Helen, who says she has had a positive response from nurses to her appointment, feels that one of the key elements of her job will be to increase the ‘research awareness’ of staff. “I think the vision in Oxford is that nursing is seen alongside medicine as a profession in its own right, for our practice as nurses to become evidence-based, and for the solutions to questions that affect nursing care of patients to emerge from nurses.”

Retention

It is hoped that giving nurses, midwives and other allied health professionals greater opportunity to engage in and lead research in Oxford will help with the recruitment and retention of staff.

Helen says: “There’s plenty of evidence, as highlighted in the Francis report in 2013, that there’s a connection between giving nurses the opportunity to do research and retention. We need to keep clinical nurses clinical and giving them a pathway to remain in a post to lead both practice and research would be very positive.”

The Oxford BRC’s involvement in Helen’s recruitment and its support for the development of an academic clinical career path has been important in driving this agenda forward.

The BRC’s Training and Education Lead, Prof Sarah Rowland-Jones, said: “We are delighted about Helen’s appointment. We hope she will be able to work with us on developing nursing research pathways.

“We have been trying for many years to develop better training opportunities for nurses, midwifes and allied health professionals (AHPs) who want to build an academic career. It has been difficult attracting nurses to research, not least because the national shortage of nurses has made it difficult for them to take time away from their clinical duties."

She notes that recently “a number of factors have aligned to change the situation”: the Trust is keen to offer academic pathways for nurses, partly to improve recruitment and retention. And interest in research careers among nurses, midwives and AHPs has been boosted by new personnel arriving at Oxford Brookes University, including Dr Mary Malone, Director of the Oxford School of Nursing and Midwifery, and Prof Paul Carding, Director of OxINMAHR, the Oxford Institute of Nursing, Midwifery and Allied Health Research. 

The links between the various partner institutions – OUH, Oxford Health NHS Foundation Trust, Oxford Brookes University and the University of Oxford, under the umbrella of the Oxford Academic Health Partners – has resulted in a working group, chaired by Prof Carding, to develop an Oxford pathway for nursing, midwifery and AHP research careers.

Helen still has strong links to Brookes; she is a visiting research fellow, and still supervises PhD students, including a number of OUH nurses.
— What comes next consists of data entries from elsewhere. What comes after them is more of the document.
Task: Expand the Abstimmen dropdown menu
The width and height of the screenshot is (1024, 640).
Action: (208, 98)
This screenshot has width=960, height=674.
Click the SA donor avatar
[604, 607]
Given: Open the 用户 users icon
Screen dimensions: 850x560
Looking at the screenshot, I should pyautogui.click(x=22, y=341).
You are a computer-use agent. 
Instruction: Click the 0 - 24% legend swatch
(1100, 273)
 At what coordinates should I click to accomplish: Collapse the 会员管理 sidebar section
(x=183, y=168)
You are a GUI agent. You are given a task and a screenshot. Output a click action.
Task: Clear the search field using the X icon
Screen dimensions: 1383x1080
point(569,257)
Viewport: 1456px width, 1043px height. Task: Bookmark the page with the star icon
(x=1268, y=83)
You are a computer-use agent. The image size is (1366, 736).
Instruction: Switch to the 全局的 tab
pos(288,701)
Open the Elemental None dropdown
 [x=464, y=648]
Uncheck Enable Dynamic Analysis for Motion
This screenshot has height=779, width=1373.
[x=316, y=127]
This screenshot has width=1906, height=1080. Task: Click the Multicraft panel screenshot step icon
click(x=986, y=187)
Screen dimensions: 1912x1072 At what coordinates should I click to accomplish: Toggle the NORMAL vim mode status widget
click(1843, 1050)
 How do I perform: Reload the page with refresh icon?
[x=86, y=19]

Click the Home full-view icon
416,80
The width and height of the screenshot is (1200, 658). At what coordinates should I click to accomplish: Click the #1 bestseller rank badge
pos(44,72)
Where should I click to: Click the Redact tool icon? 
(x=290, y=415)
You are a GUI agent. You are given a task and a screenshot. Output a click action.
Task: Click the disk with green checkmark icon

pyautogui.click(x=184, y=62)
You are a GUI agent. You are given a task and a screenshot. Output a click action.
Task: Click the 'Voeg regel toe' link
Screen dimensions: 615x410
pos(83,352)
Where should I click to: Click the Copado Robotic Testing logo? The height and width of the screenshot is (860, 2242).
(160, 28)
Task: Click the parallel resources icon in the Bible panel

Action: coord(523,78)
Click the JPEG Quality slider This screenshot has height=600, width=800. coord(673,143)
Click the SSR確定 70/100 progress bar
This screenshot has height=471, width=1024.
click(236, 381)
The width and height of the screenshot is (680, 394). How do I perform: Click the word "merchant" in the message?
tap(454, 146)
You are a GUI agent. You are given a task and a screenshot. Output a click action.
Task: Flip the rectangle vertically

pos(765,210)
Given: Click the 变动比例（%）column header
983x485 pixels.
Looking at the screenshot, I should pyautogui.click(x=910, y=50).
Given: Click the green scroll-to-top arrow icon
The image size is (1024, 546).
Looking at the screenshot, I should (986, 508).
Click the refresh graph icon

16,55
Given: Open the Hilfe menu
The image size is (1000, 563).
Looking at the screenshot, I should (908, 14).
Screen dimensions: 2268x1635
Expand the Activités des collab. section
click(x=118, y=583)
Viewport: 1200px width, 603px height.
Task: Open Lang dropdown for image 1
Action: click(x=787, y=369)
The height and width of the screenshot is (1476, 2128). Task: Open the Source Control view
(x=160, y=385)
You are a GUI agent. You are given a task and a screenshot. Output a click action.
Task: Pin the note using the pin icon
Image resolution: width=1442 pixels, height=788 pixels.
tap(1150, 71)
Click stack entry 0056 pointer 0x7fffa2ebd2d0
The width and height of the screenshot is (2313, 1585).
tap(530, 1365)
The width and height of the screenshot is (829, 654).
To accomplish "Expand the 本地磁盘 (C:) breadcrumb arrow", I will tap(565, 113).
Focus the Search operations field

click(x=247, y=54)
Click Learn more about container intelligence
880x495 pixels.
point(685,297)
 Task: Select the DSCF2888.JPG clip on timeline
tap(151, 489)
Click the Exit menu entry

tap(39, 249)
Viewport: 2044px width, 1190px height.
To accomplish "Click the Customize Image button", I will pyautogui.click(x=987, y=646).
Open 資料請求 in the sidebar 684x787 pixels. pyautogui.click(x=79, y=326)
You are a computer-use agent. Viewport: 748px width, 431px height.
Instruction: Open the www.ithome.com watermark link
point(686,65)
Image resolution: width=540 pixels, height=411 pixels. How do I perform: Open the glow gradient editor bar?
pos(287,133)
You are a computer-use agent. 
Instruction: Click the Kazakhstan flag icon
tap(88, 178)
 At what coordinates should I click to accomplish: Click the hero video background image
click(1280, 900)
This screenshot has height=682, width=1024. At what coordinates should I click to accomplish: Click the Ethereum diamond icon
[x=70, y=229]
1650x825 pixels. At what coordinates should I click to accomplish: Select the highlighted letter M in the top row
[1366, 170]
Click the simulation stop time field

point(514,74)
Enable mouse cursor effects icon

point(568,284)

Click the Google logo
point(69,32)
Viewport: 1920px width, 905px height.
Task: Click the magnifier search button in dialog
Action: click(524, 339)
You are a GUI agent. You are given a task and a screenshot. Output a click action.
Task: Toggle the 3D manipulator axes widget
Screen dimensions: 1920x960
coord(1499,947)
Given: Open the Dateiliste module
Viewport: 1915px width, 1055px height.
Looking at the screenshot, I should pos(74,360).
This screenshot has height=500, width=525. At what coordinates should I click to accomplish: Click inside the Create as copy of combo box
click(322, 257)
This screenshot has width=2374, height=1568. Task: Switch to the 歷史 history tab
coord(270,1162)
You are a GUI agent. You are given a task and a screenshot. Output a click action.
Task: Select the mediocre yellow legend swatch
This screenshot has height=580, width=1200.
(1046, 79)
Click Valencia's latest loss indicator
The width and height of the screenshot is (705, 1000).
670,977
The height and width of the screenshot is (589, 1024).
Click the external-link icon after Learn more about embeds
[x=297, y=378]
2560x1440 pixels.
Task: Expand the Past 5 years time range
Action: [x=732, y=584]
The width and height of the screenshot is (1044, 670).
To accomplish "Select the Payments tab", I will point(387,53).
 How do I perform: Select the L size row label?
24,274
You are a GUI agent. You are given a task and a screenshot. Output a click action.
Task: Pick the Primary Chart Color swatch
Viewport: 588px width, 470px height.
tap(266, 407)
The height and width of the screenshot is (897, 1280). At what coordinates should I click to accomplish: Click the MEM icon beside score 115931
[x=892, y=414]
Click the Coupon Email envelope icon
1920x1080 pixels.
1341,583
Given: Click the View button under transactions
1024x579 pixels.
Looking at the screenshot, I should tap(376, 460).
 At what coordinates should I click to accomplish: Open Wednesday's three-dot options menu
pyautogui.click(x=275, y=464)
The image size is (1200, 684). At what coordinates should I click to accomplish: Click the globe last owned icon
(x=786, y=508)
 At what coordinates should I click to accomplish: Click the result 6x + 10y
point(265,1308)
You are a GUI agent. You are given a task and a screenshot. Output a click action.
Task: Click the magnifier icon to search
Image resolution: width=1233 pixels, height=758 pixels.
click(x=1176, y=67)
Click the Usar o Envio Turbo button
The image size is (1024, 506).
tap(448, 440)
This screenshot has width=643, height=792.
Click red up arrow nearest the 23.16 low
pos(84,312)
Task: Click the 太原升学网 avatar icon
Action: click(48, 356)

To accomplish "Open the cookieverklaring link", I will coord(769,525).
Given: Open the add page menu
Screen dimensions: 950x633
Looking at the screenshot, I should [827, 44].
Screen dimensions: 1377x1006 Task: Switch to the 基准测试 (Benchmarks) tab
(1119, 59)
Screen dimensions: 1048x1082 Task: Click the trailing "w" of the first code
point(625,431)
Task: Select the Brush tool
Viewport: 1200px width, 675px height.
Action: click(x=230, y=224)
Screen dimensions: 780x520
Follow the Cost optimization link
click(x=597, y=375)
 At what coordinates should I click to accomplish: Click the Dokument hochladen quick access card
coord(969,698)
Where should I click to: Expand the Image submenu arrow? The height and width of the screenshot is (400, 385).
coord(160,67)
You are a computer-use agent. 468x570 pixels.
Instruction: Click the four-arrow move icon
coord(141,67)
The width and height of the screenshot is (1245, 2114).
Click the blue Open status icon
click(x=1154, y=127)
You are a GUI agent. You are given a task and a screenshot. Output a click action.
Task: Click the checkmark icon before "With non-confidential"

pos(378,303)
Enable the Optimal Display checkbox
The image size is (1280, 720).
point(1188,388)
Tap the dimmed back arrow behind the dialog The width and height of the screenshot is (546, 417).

She has convened a group of around 21 people at OUH who are on that doctoral journey.

“We need to support them. If they have done their PhD, we need to ask what follows. Do they go back to the same job?  We not only need to work out the pathway, but we need to look at what we want nurses with doctorates to do afterwards, and how we want to energise them to develop nursing in a broader sense, not just in a specific role,” she says.